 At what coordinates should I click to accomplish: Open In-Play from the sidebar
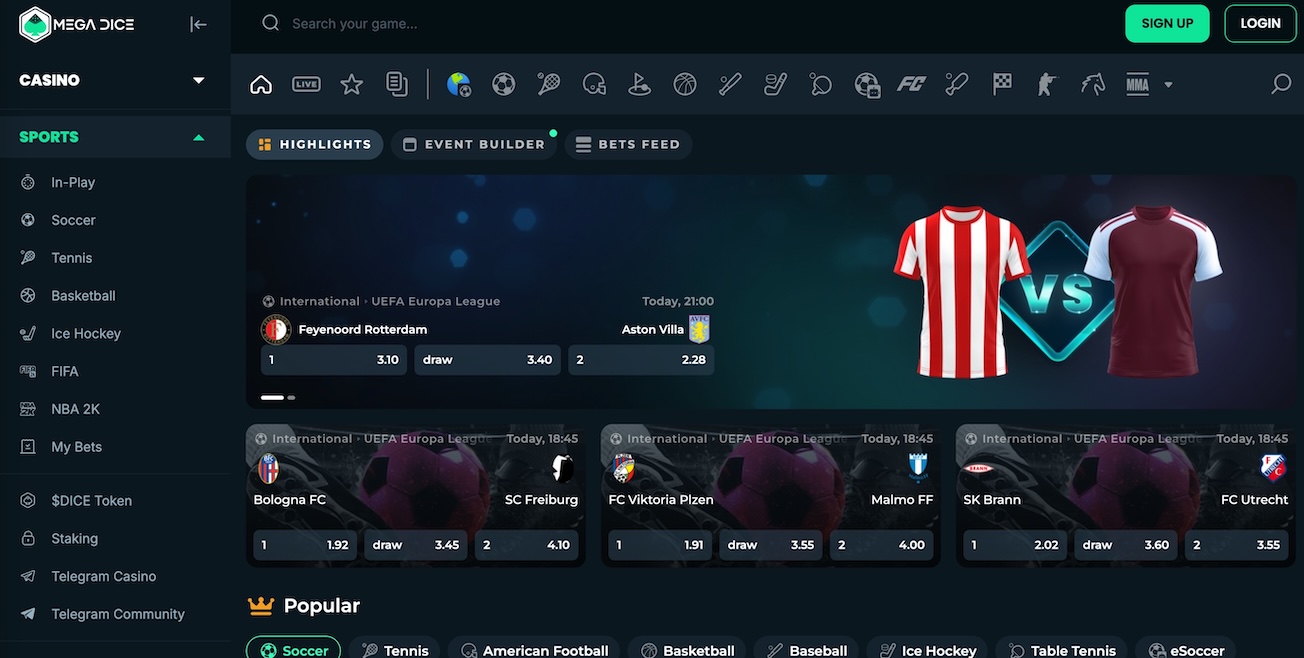pyautogui.click(x=73, y=182)
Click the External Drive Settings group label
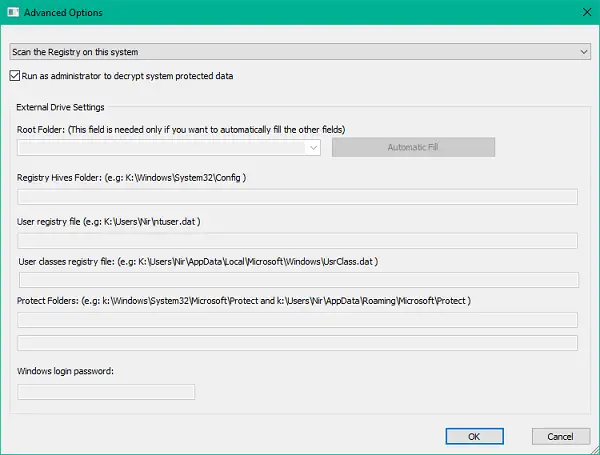The height and width of the screenshot is (455, 600). pos(60,107)
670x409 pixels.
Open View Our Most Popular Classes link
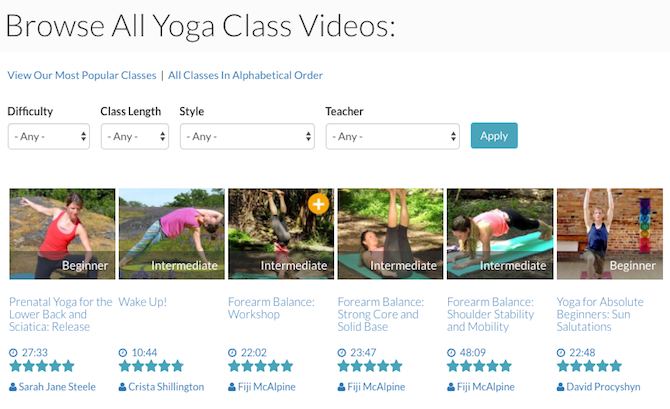82,75
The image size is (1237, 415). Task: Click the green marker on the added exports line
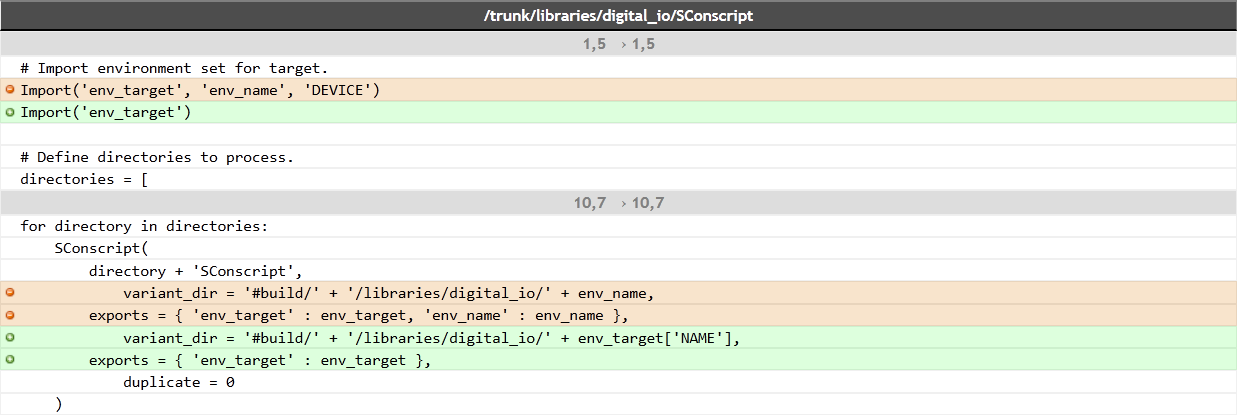[10, 360]
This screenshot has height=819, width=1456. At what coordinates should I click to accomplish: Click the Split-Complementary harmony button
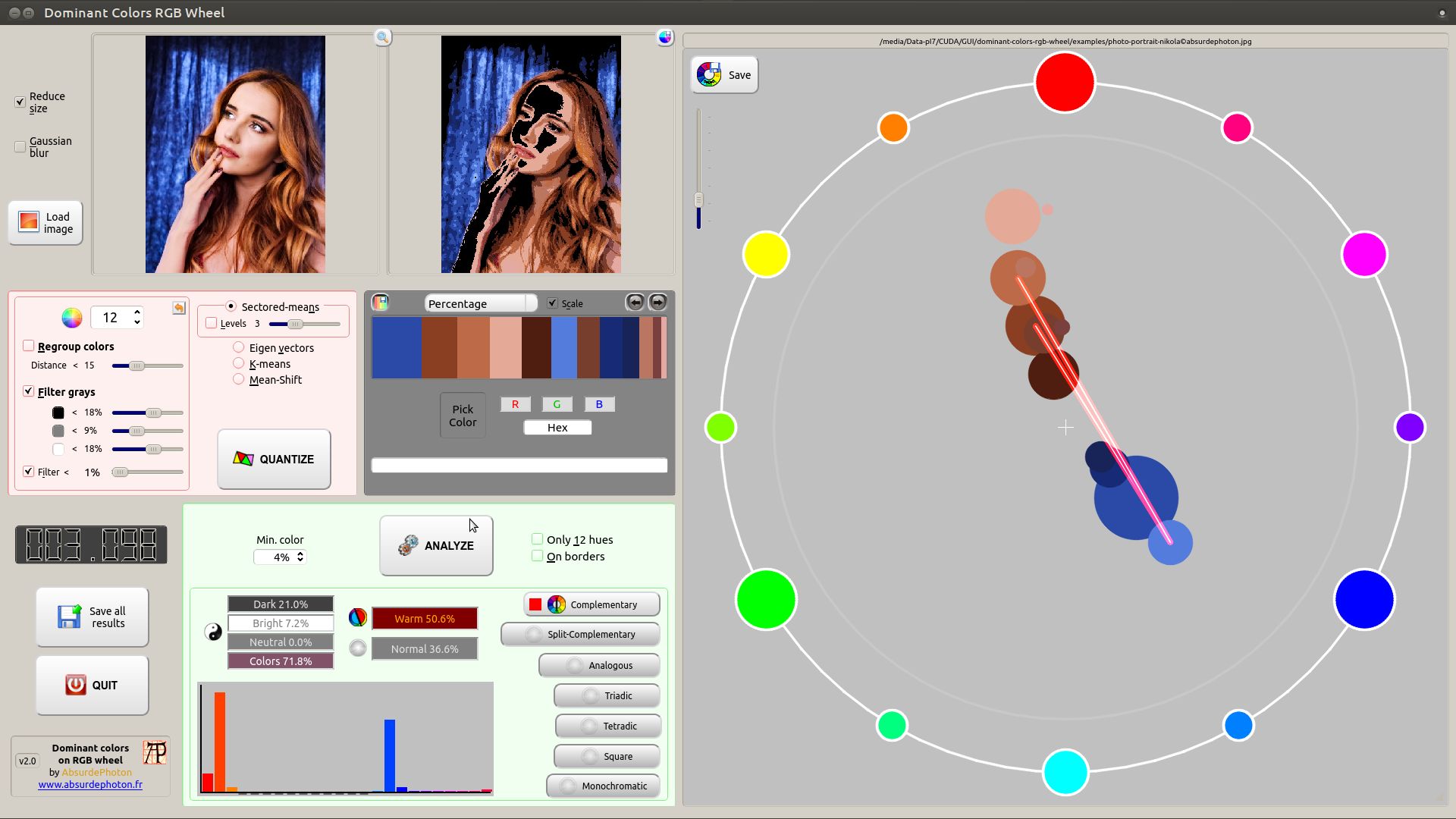[x=591, y=634]
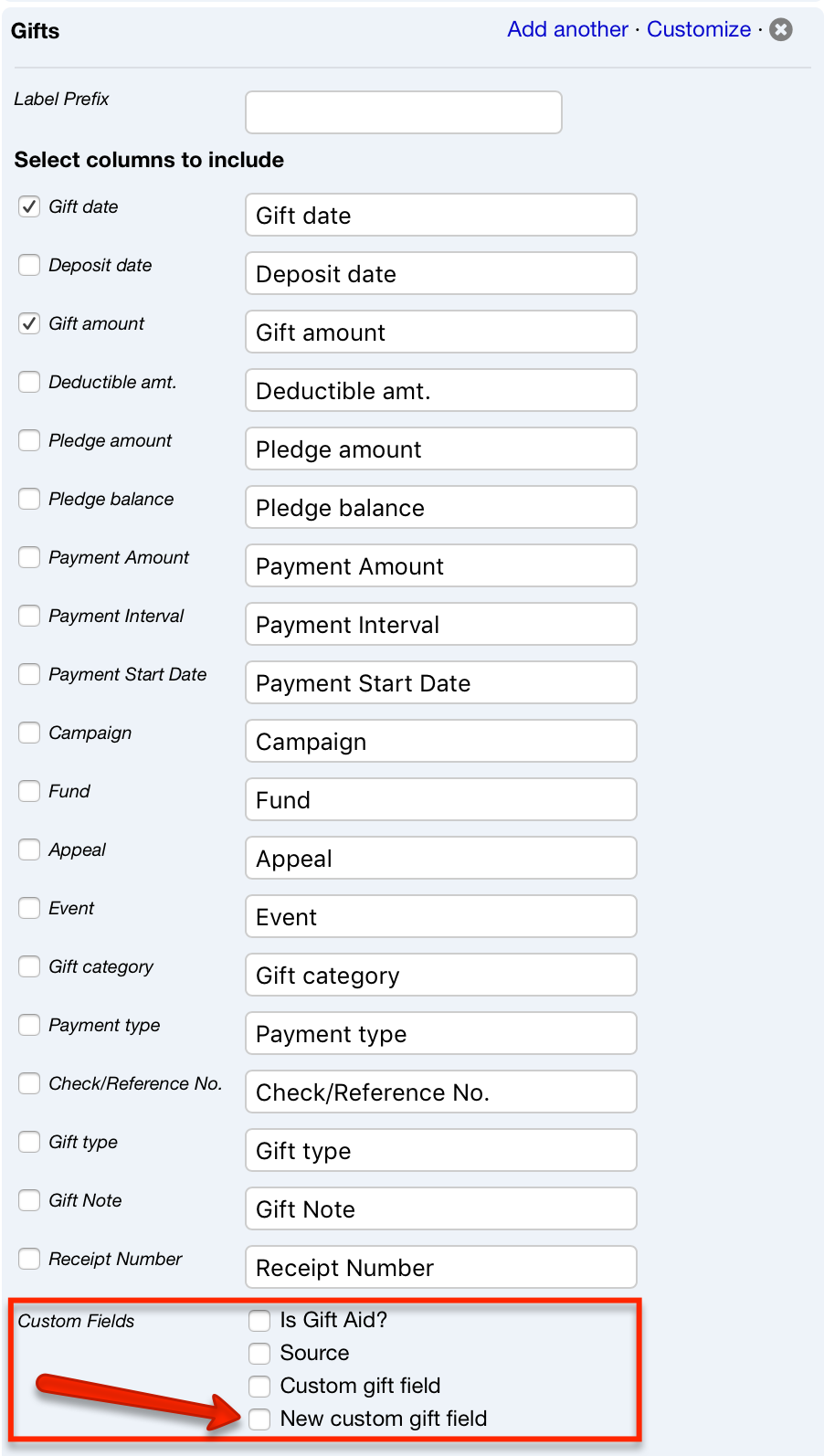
--*--
Repeat every line above exactly, minus the pictures.

§ Written answer
 At what coordinates should I click to accomplish: Open In-Play from the sidebar
pyautogui.click(x=73, y=182)
Click the External Drive Settings group label
The height and width of the screenshot is (455, 600). pos(60,107)
670x409 pixels.
Open View Our Most Popular Classes link
82,75
The image size is (1237, 415). Task: Click the green marker on the added exports line
[10, 360]
This screenshot has height=819, width=1456. At what coordinates should I click to accomplish: Click the Split-Complementary harmony button
[x=591, y=634]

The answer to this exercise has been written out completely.